A coalition of contractors and others said Wednesday they plan to push a $300 million per year gas tax hike in 2021 after an earlier effort died without a vote in the state House or Senate.

The effort is being launched by the Louisiana Coalition to Fix Our Roads, whose president is former Baton Rouge State Rep. Erich Ponti.

Rep. Jack McFarland, R-Jonesboro, has agreed to handle the legislation during the 2021 regular legislative session, which begins in April.

The state has a $14 billion backlog of road and bridge needs.

But the most recent push to boost the gas tax died in 2017 after a lengthy study.

It was led in part by Shawn Wilson, secretary for the state Department of Transportation and Development but Gov. John Bel Edwards, Wilson's boss, largely stayed out of the fray.

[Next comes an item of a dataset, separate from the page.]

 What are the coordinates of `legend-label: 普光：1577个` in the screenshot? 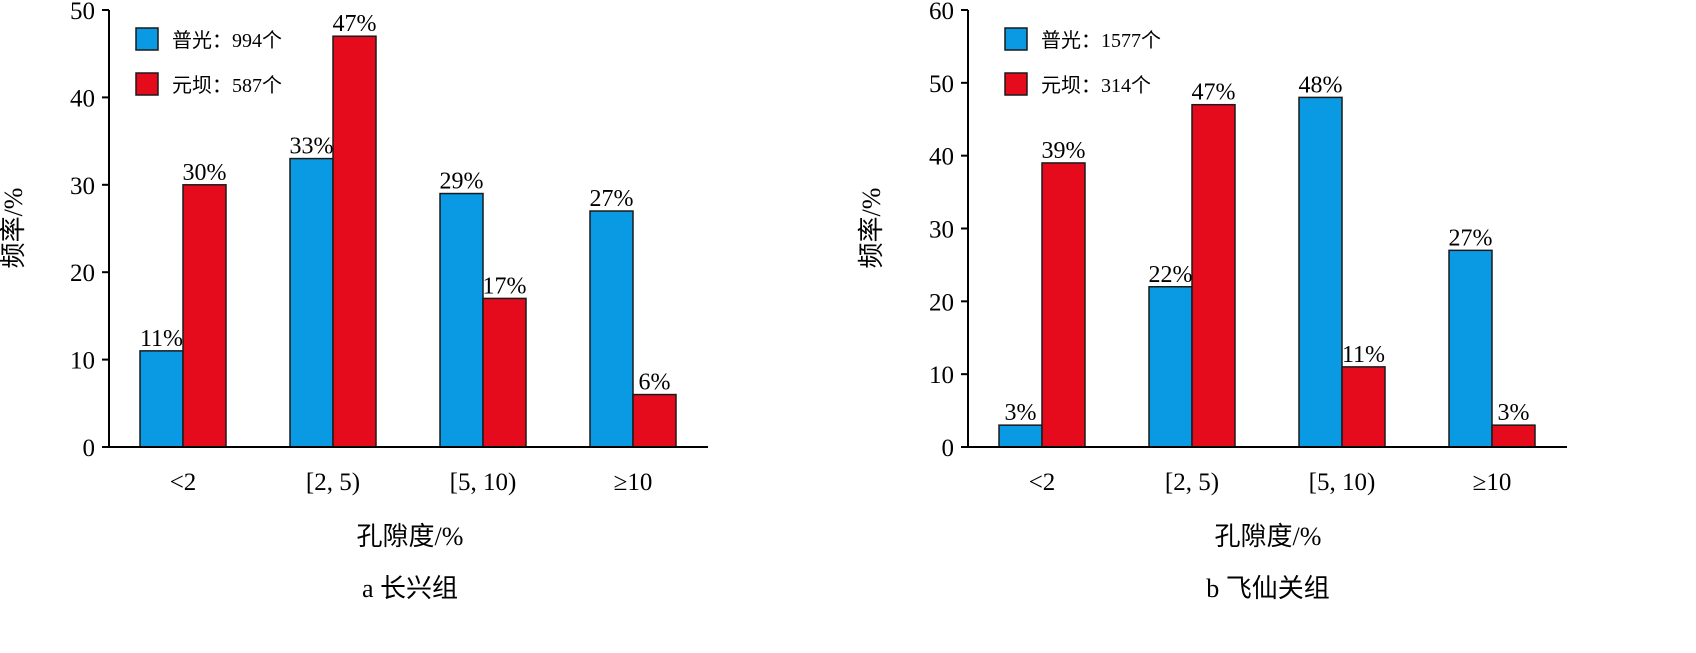 It's located at (1101, 40).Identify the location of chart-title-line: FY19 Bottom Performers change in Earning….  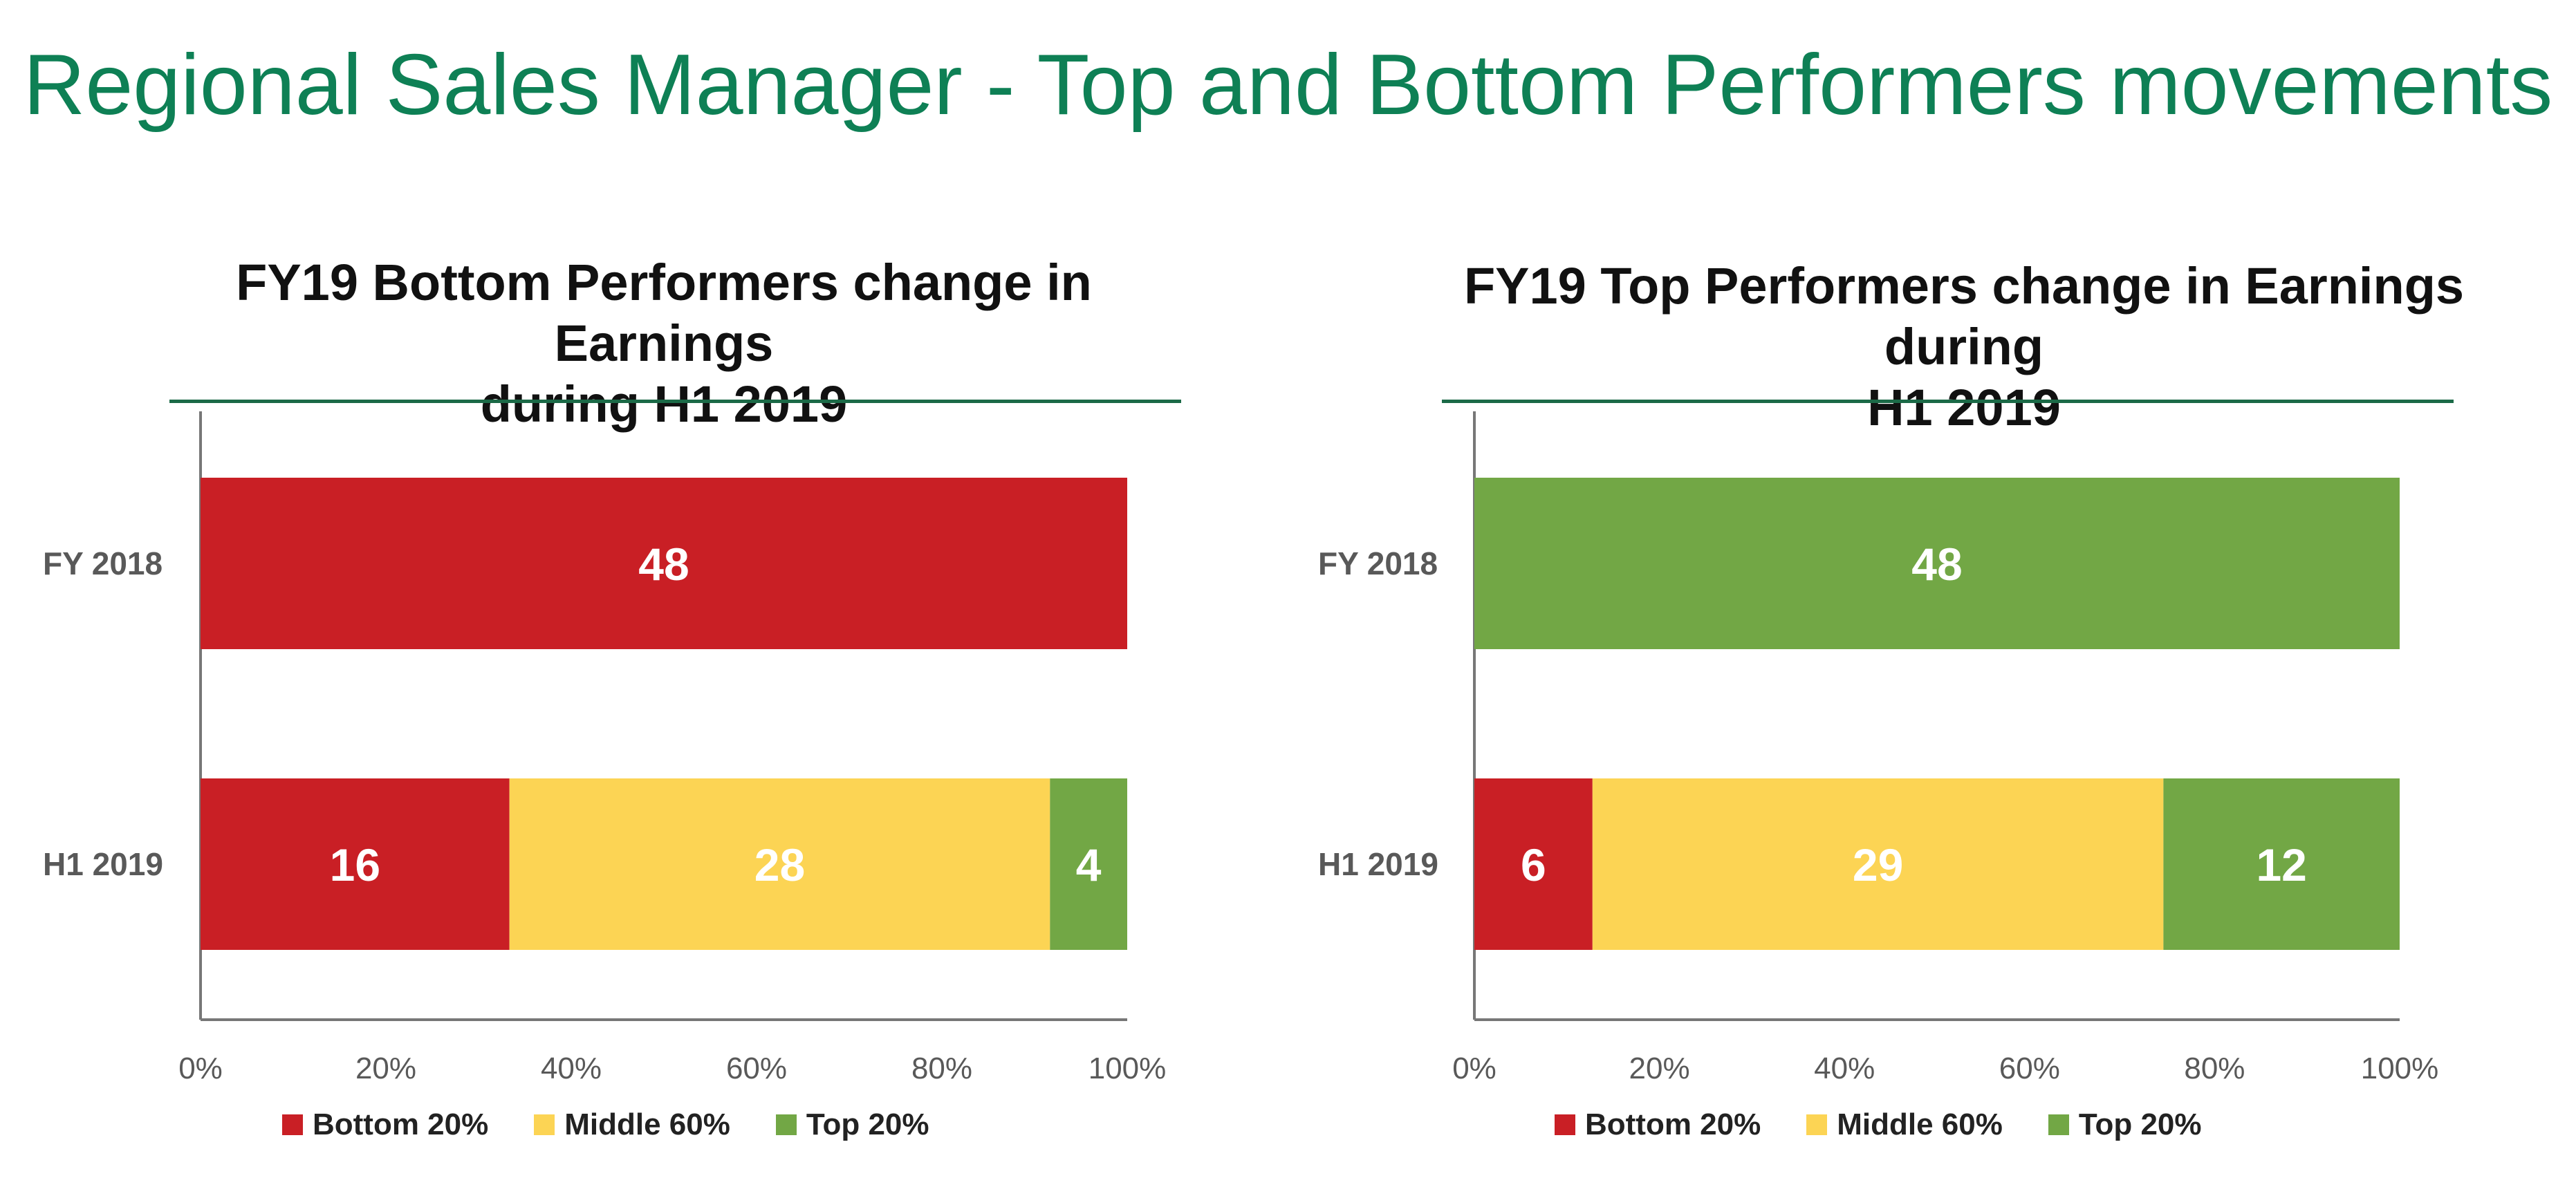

Wilson and others often note that the state gas tax has remained unchanged for three decades, and that Louisiana road and bridge conditions are regularly criticized and the target of daily congestion in Baton Rouge and elsewhere.

The secretary said Wednesday he has not seen the details of the proposal.

Lawmakers cool to the idea said their constituents have told them they are not interested in paying more at the gas pump, despite any road failings.

The 2017 plan would have raised $510 million per year.

The latest proposal would boost the state gas tax by 10 cents per gallon initially -- $300 million per year -- and then a hike of two cents every other year as an inflation guard until 2033 -- 22 cents higher in all.

Any such increase requires the approval of two-thirds of the state House and Senate, always a major challenge.

Motorists today pay 38.4 cents per gallon in gasoline taxes, including 20 cents per gallon in state charges.

Senate President Page Cortez, R-Lafayette, said earlier this year that he doubts the Legislature will boost the gas tax during the next four years.

Cortez is former chairman of the Senate Transportation Committee.

"For years the consensus has been that we need tort reform, tax reform and a good transportation system to reach our economic potential," McFarland said in a statement.

"Achieving those goals is a bipartisan priority for this Legislature."

McFarland also noted in an interview that Texas, Mississippi and Arkansas are among the states that have boosted their gas taxes in recent years.

"Everybody has passed an increase in their revenue for roads but not us," he said. "And we will continue to be last on every list until we decide we are willing to invest."